EXERCISE SET:
**A.** According to the family reflection, what did the writer's parents keep in the basement to mark the places they had visited?
**B.** Copy the family reflection word for word, from "Living so far" to "our families experienced.".

EXERCISE TEXT:
——————————

Mom and Dad were very committed to missions – especially, but not exclusively, those overseas. Besides hosting numerous missionary families at our house for meals during their state-side furloughs, my parents loved to plan their travels, especially after Dad’s retirement (at about age 65), around visits to see foreign “mission fields”. They kept a world map in the basement with pins stuck in, marking places they had visited over the 20-30 years of those travels.  I was happy to see their willingness to explore other places and escape the “bubble” of a relatively monolithic culture of their evangelical church. However, I’ve also come to view much of the more traditional missionary thrust as a continuing of a colonized form of Christianity which often fits hand-in-glove with US imperialistic foreign policy – both governmental as well as corporate. Also, as a counter-point to a boring monoculture was the choice of both a nephew and a niece to adopt non-Caucasian children into their families.

 

Living so far away from my parents for the past 46 years caused me to miss out on changes they made in their lives as I was changing as well. It also put our sons at a disadvantage in that they missed a lot of the “grandparent” outings that seemed to bring great joy and memories to my nieces and nephews and later their kids as well. They did take Micah and Zaq to the requisite trip to Alaska which was very appreciated by both parents and kids. Growing up so far away from, and in different settings (rural then urban vs suburban), left little of the close interaction with each other that their cousins on both sides of our families experienced.

——————————

(Stored data entries)
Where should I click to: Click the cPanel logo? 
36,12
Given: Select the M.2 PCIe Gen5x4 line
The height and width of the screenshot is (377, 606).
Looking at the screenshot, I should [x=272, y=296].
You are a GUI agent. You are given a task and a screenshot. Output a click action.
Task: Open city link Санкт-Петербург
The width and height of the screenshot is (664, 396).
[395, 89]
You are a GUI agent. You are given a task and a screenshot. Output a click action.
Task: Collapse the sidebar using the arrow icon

——————————

TASK RESPONSES:
**A.** A world map with pins stuck in it.

**B.**
Living so far away from my parents for the past 46 years caused me to miss out on changes they made in their lives as I was changing as well. It also put our sons at a disadvantage in that they missed a lot of the “grandparent” outings that seemed to bring great joy and memories to my nieces and nephews and later their kids as well. They did take Micah and Zaq to the requisite trip to Alaska which was very appreciated by both parents and kids. Growing up so far away from, and in different settings (rural then urban vs suburban), left little of the close interaction with each other that their cousins on both sides of our families experienced.